Mobilisation de la jeunesse de Nkéni-Alima
Réunis à Brazzaville le 11 août, les jeunes ressortissants du tout nouveau département de Nkéni-Alima ont solennellement invité le président Denis Sassou Nguesso à briguer un nouveau mandat en 2026, considérant son « attention particulière à l’épanouissement des jeunes », selon leur déclaration.
Devant un parterre d’élus locaux et de cadres de la majorité, l’association Jeunesse Espace Nkéni-Alima a également salué la création administrative de leur territoire, acte jugé « structurant » pour l’emploi et la formation, avant d’élire un bureau exécutif de seize membres.
Un nouvel électorat stratégique pour 2026
Dans la cartographie électorale congolaise, Nkéni-Alima comptera environ 120 000 électeurs nouveaux dès 2024, selon la Commission nationale électorale indépendante.

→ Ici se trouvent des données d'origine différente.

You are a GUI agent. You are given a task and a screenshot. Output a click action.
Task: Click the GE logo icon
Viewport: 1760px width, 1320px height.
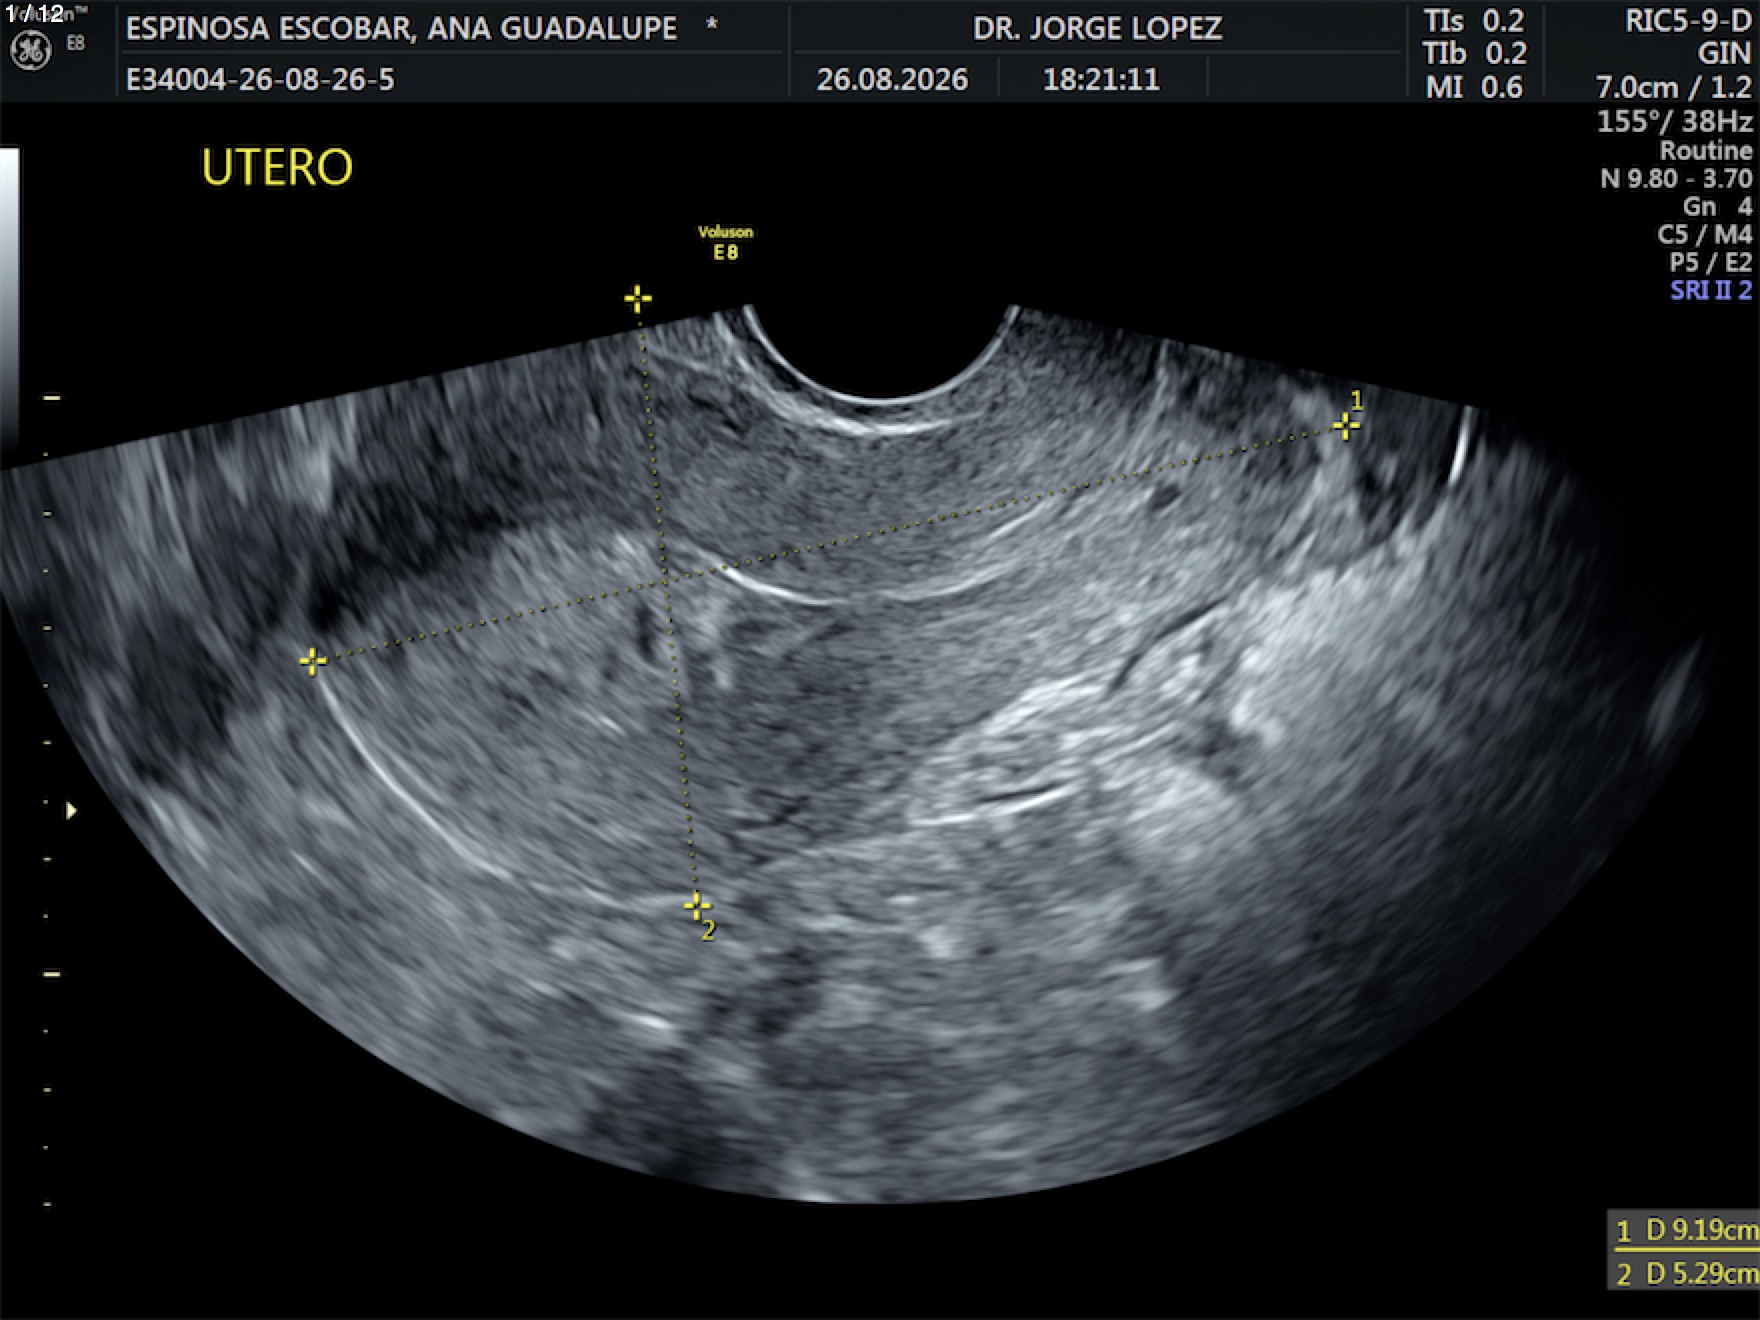[30, 50]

Pour le Parti congolais du travail, ce bassin représente une réserve stratégique susceptible de consolider les 60 % obtenus dès le premier tour en 2021.
La dynamique juvénile observée ce mois d’août illustre un phénomène plus large : depuis la relance du Fonds d’aide aux PME, de nombreuses plateformes régionales se politisent, conditionnant leur soutien à la poursuite de politiques d’accès au crédit, d’incubation numérique et de désenclavement routier.
« La jeunesse veut des garanties de continuité plutôt qu’une alternance inconnue », analyse le politologue Armand Miangou, rappelant que 62 % de la population a moins de 25 ans. Le prochain scrutin se jouera donc autant sur les programmes sociaux que sur la stabilité.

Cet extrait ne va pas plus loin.